Growth rates for the H\"older coefficients of the linear stochastic fractional heat equation with rough dependence in space

TL;DR

This paper analyzes the growth rates of H"older coefficients for solutions to a linear stochastic fractional heat equation driven by rough spatial dependence, providing exact asymptotics and sharp bounds.

Contribution

It establishes precise asymptotic growth rates for the solution and H"older coefficients of a fractional stochastic heat equation with rough spatial noise.

Findings

Derived exact asymptotics for the solution as time and space tend to infinity.

Established sharp growth rates for H"older coefficients.
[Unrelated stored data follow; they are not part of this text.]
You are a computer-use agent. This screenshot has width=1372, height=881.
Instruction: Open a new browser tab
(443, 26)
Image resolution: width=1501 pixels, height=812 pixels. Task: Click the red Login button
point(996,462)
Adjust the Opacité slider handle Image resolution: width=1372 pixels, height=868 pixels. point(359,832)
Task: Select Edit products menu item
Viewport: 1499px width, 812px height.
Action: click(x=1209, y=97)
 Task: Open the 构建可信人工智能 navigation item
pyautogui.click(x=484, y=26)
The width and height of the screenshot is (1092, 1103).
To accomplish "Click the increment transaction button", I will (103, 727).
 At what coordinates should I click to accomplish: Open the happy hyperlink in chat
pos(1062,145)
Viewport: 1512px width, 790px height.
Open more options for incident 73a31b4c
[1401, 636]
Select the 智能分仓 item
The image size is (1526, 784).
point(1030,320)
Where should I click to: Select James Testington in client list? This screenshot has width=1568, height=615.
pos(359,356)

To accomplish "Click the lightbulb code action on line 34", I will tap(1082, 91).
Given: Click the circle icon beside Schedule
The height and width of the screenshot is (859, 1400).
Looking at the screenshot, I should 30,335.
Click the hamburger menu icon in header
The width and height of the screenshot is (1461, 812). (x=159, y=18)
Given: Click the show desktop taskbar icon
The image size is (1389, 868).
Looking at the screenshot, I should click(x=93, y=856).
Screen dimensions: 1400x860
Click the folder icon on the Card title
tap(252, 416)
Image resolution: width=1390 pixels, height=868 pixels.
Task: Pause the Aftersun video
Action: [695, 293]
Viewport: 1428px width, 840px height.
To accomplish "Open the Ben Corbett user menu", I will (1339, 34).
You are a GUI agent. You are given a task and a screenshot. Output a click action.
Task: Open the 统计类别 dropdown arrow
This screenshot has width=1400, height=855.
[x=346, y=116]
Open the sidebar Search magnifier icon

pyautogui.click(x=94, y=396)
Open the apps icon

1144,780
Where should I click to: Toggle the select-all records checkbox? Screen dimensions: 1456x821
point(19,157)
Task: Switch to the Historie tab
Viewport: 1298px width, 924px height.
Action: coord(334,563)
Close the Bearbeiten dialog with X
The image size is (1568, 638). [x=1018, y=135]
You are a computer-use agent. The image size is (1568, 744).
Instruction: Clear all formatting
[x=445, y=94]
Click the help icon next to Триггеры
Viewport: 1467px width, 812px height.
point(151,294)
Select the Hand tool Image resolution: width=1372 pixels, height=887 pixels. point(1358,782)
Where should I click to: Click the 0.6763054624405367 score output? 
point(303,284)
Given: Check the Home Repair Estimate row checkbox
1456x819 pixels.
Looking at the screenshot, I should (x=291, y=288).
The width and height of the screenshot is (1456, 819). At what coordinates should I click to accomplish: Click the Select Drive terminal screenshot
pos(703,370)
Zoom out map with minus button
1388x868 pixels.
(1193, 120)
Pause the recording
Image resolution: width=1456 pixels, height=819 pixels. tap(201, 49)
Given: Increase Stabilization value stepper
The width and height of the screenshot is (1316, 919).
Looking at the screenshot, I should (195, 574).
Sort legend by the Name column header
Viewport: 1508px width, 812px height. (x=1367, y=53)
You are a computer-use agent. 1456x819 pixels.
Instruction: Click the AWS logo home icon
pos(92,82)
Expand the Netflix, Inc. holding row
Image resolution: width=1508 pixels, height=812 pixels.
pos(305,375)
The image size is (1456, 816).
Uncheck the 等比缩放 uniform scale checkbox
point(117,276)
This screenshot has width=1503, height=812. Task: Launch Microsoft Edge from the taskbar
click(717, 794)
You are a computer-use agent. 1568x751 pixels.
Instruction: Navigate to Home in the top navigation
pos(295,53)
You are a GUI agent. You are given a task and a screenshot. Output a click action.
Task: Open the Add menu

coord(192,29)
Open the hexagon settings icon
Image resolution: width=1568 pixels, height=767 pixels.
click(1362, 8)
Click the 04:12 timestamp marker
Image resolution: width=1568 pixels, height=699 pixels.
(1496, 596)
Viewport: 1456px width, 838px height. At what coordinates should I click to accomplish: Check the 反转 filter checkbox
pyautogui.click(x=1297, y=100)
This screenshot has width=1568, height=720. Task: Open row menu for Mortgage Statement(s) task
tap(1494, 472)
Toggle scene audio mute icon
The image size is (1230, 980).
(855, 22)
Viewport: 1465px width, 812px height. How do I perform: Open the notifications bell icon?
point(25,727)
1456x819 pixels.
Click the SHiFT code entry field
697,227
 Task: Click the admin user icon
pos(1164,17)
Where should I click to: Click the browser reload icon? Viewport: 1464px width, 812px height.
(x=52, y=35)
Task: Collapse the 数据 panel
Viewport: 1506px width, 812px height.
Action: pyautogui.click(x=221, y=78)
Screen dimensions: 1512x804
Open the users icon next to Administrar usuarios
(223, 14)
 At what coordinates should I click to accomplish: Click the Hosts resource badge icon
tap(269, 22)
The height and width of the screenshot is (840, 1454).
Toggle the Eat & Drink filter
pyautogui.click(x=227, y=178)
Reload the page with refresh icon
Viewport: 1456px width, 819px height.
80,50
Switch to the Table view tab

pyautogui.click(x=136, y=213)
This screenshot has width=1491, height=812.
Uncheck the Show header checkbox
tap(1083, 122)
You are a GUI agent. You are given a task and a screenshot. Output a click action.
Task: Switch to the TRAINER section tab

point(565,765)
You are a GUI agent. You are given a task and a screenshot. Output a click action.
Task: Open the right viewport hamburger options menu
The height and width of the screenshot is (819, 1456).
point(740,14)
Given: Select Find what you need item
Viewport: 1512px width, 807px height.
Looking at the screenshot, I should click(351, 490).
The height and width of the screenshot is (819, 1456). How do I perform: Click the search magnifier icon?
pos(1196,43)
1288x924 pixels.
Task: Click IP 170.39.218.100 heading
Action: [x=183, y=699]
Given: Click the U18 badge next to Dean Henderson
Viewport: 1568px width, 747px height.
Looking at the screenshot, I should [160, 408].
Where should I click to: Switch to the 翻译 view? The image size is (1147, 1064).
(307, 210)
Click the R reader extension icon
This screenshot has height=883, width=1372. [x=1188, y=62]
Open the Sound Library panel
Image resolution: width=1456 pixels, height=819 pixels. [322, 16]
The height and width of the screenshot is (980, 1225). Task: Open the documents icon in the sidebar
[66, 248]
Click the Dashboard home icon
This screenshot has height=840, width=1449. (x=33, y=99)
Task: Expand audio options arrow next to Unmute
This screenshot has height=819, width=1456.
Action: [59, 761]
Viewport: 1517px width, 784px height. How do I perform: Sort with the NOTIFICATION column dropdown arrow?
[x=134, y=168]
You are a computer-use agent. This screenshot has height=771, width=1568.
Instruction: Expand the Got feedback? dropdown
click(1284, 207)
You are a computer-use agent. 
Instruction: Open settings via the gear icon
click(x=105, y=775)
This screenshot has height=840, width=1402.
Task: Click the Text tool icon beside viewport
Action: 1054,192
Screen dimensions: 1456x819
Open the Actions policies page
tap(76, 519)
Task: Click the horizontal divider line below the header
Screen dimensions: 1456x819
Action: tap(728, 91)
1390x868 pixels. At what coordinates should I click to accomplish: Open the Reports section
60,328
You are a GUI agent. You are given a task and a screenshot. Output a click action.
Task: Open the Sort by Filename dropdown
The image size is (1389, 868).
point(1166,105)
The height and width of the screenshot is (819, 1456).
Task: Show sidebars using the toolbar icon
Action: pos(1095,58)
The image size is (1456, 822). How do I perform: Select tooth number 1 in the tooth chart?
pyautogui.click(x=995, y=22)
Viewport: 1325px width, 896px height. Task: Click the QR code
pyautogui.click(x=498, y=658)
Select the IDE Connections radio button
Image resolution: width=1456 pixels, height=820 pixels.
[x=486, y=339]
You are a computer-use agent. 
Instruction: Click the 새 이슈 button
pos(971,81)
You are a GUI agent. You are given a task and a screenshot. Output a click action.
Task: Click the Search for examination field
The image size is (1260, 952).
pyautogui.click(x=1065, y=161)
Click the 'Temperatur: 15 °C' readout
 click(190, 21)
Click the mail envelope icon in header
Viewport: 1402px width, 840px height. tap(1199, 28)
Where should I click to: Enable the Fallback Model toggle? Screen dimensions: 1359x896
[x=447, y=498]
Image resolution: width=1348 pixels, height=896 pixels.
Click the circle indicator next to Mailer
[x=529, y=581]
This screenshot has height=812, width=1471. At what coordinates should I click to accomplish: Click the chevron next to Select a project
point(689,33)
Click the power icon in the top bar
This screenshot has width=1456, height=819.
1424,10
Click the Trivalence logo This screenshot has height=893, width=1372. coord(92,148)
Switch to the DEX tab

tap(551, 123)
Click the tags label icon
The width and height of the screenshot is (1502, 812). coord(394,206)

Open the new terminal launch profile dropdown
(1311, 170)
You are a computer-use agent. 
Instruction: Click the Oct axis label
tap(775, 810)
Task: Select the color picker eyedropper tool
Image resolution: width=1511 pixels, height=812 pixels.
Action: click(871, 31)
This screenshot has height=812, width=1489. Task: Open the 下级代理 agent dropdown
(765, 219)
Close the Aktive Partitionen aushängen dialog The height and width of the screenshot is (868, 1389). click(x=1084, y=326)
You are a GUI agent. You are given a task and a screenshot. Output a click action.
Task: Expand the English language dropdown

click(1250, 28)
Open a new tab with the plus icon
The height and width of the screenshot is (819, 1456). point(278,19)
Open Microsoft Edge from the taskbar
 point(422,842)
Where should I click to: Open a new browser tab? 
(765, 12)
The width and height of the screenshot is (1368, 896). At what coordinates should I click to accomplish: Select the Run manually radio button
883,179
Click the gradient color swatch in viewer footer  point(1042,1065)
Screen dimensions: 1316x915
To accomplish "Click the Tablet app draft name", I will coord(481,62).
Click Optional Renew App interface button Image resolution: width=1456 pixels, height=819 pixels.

Applied Talagrand's and Sudakov's theorems to analyze the solution.

Abstract

We study the linear stochastic fractional heat equation $$ \frac{\partial}{\partial t}u(t,x)=-(-\Delta)^{\frac{\alpha}2}u (t,x)+\dot{W}(t,x),\ \ t> 0,\ \ x\in\RR, $$ where $-(-\Delta)^{\frac{\alpha}{2}}$ denotes the fractional Laplacian with power $\alpha\in (1, 2)$, and the driving noise $\dot W$ is a centered Gaussian field which is white in time and has the covariance of a fractional Brownian motion with Hurst parameter $H\in\left(\frac {2-\alpha}2,\frac 12\right)$. We establish exact asymptotics for the solution as both time and space variables tend to infinity and derive sharp growth rates for the H\"older coefficients. The proofs are based on Talagrand's majorizing measure theorem and Sudakov's minoration theorem.